Inter-annotator Agreement

  • Ron Artstein


This chapter touches upon several issues in the calculation and assessment of inter-annotator agreement. It gives an introduction to the theory behind agreement coefficients and examples of their application to linguistic annotation tasks. Specific examples explore variation in annotator performance due to heterogeneous data, complex labels, item difficulty, and annotator differences, showing how global agreement coefficients may mask these sources of variation, and how detailed agreement studies can give insight into both the annotation process and the nature of the underlying data. The chapter also reviews recent work on using machine learning to exploit the variation among annotators and learn detailed models from which accurate labels can be inferred. I therefore advocate an approach where agreement studies are not used merely as a means to accept or reject a particular annotation scheme, but as a tool for exploring patterns in the data that are being annotated.

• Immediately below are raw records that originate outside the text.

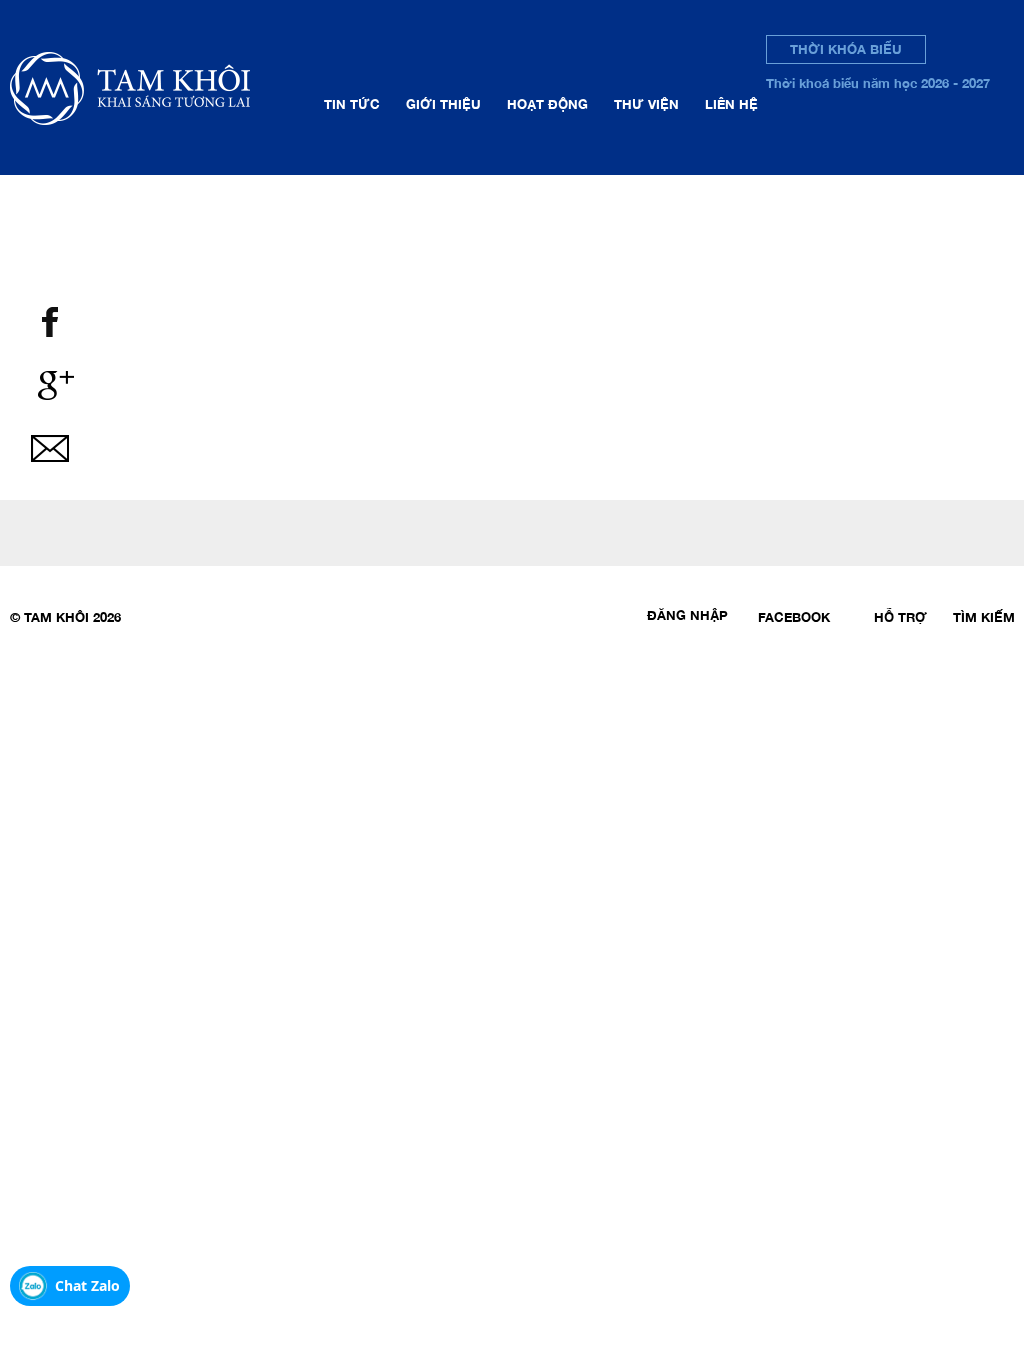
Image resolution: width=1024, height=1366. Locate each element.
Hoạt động (547, 104)
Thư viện (646, 104)
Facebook (794, 617)
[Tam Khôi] (161, 87)
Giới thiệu (443, 104)
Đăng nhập (687, 615)
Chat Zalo (87, 1285)
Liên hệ (731, 104)
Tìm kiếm (984, 617)
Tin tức (352, 104)
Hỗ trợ (900, 617)
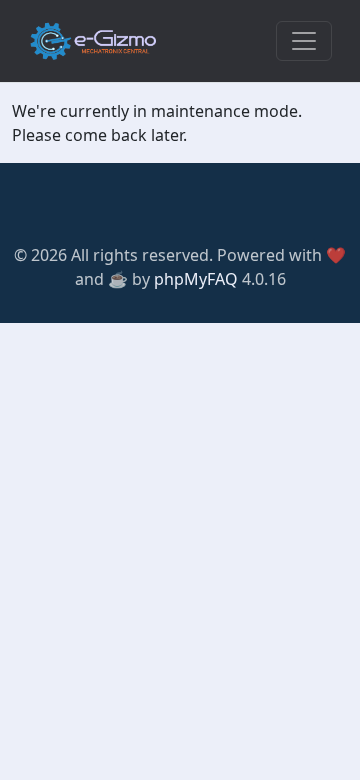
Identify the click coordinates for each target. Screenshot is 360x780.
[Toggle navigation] (304, 41)
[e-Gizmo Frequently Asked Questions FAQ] (93, 41)
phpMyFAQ (196, 279)
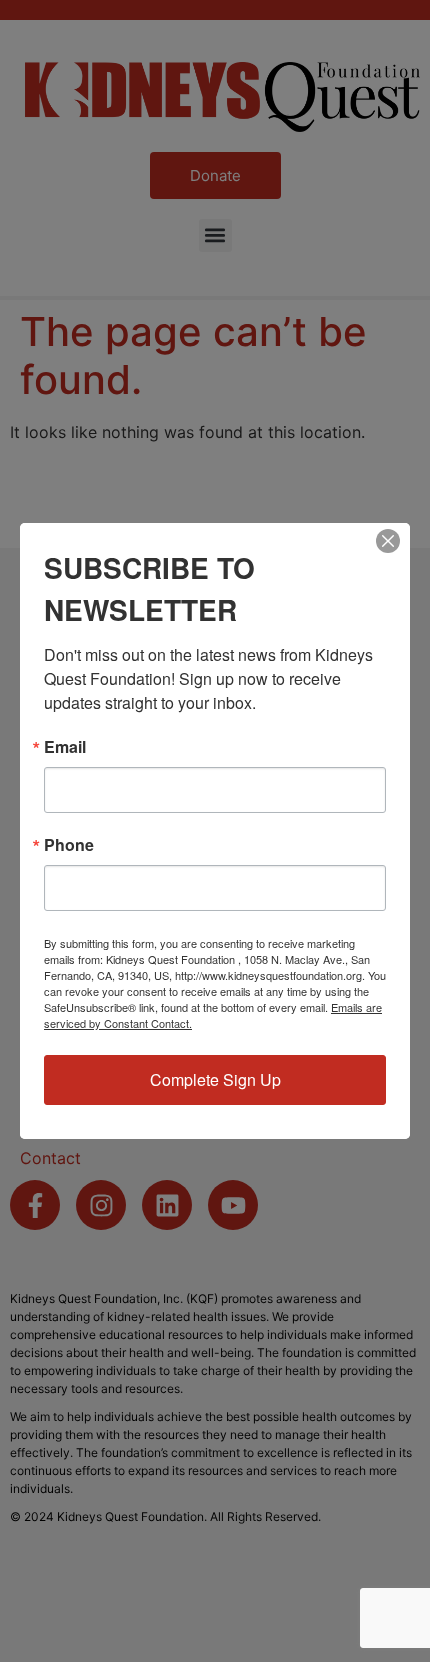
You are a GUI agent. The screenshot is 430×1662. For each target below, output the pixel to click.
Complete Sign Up (215, 1079)
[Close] (388, 541)
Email (65, 747)
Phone (69, 845)
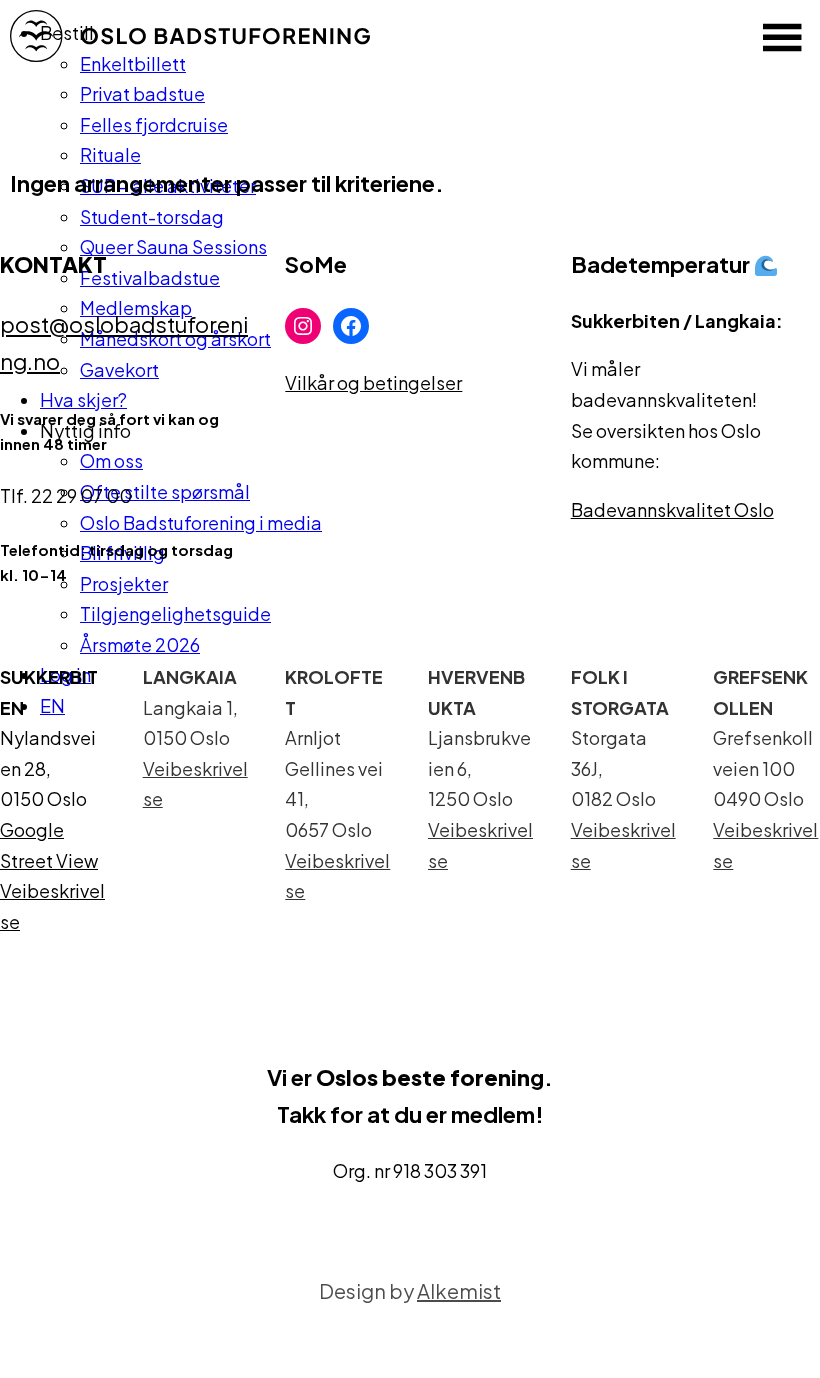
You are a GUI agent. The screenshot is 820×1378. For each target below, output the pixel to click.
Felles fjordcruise (154, 124)
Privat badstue (142, 93)
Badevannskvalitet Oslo (672, 509)
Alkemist (459, 1290)
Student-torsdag (152, 216)
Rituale (110, 154)
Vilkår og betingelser (373, 382)
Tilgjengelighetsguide (175, 613)
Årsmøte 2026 (140, 644)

Inter-annotator agreement Kappa Krippendorff’s alpha Annotation reliability 



I thank the editors of this volume and two anonymous reviewers for valuable feedback and comments on an earlier draft. Any remaining errors and omissions are my own.

The work depicted here was sponsored by the U.S. Army. Statements and opinions expressed do not necessarily reflect the position or the policy of the United States Government, and no official endorsement should be inferred.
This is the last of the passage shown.